■ **EXERCISE**:
Please rename "screenshot" to "screen capture" in the lines starting at the one containing "You are a computer-use" and ending at the last line. Give back only those lines, with everything else unchanged.

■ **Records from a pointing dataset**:

+ + +

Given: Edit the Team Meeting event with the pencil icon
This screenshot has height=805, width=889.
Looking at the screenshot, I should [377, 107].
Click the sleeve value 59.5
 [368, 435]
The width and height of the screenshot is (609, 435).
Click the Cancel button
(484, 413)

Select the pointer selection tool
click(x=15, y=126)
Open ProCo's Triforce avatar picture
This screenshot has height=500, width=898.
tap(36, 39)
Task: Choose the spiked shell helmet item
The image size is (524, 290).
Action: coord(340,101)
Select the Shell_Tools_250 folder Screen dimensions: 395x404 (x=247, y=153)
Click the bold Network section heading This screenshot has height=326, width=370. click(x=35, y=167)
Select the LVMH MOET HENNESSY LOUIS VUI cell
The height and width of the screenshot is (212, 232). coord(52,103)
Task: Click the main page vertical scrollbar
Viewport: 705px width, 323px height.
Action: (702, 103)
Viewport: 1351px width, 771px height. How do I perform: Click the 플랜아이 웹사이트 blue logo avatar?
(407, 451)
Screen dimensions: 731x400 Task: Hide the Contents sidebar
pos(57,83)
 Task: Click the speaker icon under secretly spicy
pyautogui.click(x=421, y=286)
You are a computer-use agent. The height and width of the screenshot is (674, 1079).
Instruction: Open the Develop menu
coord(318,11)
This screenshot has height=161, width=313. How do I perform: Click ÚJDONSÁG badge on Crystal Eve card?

+ + +

■ **CORRECT RESULT**:
You are a computer-use agent. The height and width of the screen capture is (674, 1079).
Instruction: Open the Develop menu
coord(318,11)
This screen capture has height=161, width=313. How do I perform: Click ÚJDONSÁG badge on Crystal Eve card?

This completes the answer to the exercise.